I would like to create a column of 0s and 1s based on inequalities of three columns of dates.
The idea is the following. If event_date
is before death_date
or study_over
, the the column event
should be ==1, if event_date
occurs after death_date
or study_over
, event
should be == 0. Both event_date
and death_date
may contain NAs.
set.seed(1337)
rand_dates <- Sys.Date() - 365:1
df <-
data.frame(
event_date = sample(rand_dates, 20),
death_date = sample(rand_dates, 20),
study_over = sample(rand_dates, 20)
)
My attempt was the following
eventR <-
function(x, y, z){
if(is.na(y)){
ifelse(x <= z, 1, 0)
} else if(y <= z){
ifelse(x < y, 1, 0)
} else {
ifelse(x <= z, 1, 0)
}
}
I use it in the following manner
library(dplyr)
df[c(3, 5, 7), "event_date"] <- NA #there are some NA in .$event_date
df[c(3, 4, 6), "death_date"] <- NA #there are some NA in .$death_date
df %>%
mutate(event = sapply(.$event_date, eventR, y = .$death_date, z = .$study_over))
##Error: wrong result size (400), expected 20 or 1
##In addition: There were 40 warnings (use warnings() to see them)
I can't figure out how to do this. Any suggestions?

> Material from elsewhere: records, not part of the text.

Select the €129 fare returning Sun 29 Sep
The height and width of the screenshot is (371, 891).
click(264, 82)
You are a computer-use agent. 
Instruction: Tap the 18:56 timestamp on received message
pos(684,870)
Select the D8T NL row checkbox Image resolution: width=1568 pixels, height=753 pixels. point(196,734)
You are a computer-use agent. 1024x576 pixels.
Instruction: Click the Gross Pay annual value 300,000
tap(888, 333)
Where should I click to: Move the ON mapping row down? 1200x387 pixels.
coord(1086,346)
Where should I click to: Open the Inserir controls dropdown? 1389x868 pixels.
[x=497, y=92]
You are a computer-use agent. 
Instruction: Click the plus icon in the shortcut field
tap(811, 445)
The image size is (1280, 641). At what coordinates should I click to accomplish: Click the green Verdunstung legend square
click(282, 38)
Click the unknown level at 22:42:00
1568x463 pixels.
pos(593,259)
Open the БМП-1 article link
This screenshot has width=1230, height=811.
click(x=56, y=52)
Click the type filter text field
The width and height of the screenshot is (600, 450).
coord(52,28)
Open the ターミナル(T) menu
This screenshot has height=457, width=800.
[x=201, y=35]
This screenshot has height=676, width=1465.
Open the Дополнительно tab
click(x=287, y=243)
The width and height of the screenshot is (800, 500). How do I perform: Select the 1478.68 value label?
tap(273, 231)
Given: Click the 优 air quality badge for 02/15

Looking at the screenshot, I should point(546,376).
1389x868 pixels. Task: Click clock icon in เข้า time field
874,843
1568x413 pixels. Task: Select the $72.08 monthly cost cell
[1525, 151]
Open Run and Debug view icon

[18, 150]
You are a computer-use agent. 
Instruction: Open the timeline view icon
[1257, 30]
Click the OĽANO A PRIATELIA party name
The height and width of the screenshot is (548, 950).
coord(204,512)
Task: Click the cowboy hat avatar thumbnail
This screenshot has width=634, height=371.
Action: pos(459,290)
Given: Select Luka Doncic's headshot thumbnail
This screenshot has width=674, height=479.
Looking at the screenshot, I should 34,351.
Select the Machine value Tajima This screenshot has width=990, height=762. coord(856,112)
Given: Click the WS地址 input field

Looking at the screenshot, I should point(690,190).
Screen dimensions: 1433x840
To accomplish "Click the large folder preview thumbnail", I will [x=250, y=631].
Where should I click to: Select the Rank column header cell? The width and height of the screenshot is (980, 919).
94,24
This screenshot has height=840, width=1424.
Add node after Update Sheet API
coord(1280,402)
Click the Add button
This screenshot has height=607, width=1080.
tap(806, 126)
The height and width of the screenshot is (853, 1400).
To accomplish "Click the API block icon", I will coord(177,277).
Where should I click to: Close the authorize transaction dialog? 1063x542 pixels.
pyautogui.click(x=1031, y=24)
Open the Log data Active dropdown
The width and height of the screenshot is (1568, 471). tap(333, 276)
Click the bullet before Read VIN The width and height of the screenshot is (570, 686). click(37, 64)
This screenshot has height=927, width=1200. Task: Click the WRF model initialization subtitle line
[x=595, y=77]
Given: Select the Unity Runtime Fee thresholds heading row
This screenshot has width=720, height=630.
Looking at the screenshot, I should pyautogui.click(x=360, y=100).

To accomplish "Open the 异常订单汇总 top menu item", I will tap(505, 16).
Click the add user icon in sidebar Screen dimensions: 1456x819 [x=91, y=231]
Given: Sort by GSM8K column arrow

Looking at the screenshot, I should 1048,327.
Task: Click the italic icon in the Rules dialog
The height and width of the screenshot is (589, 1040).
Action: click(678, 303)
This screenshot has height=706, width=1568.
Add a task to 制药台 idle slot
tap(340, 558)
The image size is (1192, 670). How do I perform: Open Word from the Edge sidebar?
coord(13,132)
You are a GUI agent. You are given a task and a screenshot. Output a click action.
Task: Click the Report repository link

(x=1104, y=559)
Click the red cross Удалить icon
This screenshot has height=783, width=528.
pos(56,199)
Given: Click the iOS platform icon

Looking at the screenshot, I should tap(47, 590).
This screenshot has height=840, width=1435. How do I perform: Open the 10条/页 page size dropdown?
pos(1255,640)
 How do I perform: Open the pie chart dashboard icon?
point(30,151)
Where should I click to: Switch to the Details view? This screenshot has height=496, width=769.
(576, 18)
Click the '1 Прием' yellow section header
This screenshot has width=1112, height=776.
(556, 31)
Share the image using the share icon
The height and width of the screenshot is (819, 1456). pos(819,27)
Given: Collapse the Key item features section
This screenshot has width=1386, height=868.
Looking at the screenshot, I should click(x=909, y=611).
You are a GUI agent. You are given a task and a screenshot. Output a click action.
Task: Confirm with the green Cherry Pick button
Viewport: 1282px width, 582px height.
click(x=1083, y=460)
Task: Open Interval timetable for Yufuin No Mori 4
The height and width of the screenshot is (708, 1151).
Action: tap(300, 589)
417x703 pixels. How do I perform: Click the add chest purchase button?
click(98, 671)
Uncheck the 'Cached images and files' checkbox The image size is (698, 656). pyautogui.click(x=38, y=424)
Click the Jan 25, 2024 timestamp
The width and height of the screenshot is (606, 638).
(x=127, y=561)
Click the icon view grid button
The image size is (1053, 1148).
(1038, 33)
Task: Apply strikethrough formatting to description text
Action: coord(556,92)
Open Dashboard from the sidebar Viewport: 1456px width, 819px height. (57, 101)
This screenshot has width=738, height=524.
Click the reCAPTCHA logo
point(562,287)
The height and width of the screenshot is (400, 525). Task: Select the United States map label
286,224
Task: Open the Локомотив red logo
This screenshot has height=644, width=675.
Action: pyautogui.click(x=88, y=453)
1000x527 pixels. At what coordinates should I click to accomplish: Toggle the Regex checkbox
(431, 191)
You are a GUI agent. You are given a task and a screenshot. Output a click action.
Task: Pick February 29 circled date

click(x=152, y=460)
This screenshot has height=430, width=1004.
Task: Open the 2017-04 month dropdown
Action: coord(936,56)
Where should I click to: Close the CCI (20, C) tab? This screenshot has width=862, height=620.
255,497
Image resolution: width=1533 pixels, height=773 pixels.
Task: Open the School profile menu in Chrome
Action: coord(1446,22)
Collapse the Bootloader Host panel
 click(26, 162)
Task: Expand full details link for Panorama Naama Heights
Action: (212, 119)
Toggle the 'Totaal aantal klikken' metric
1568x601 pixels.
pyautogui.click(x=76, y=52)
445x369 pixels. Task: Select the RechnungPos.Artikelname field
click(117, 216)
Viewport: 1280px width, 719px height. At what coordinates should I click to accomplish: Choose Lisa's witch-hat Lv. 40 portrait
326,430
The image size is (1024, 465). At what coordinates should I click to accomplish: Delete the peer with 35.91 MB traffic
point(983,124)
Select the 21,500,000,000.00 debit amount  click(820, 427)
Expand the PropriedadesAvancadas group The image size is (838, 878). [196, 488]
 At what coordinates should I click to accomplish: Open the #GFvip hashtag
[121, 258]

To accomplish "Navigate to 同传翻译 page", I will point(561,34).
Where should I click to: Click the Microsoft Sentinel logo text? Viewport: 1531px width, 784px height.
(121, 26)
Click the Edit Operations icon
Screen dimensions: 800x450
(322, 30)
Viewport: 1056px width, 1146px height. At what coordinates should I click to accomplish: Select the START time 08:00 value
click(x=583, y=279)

This would seem to construct a binary column (with NA's where needed) where 1 indicates "event_date is before death_date or study_over" and 0 is used elsewhere. As already pointed out your specification does not cover all cases:
df$event <- with(df, as.numeric( event_date < pmax( death_date , study_over) ) )
df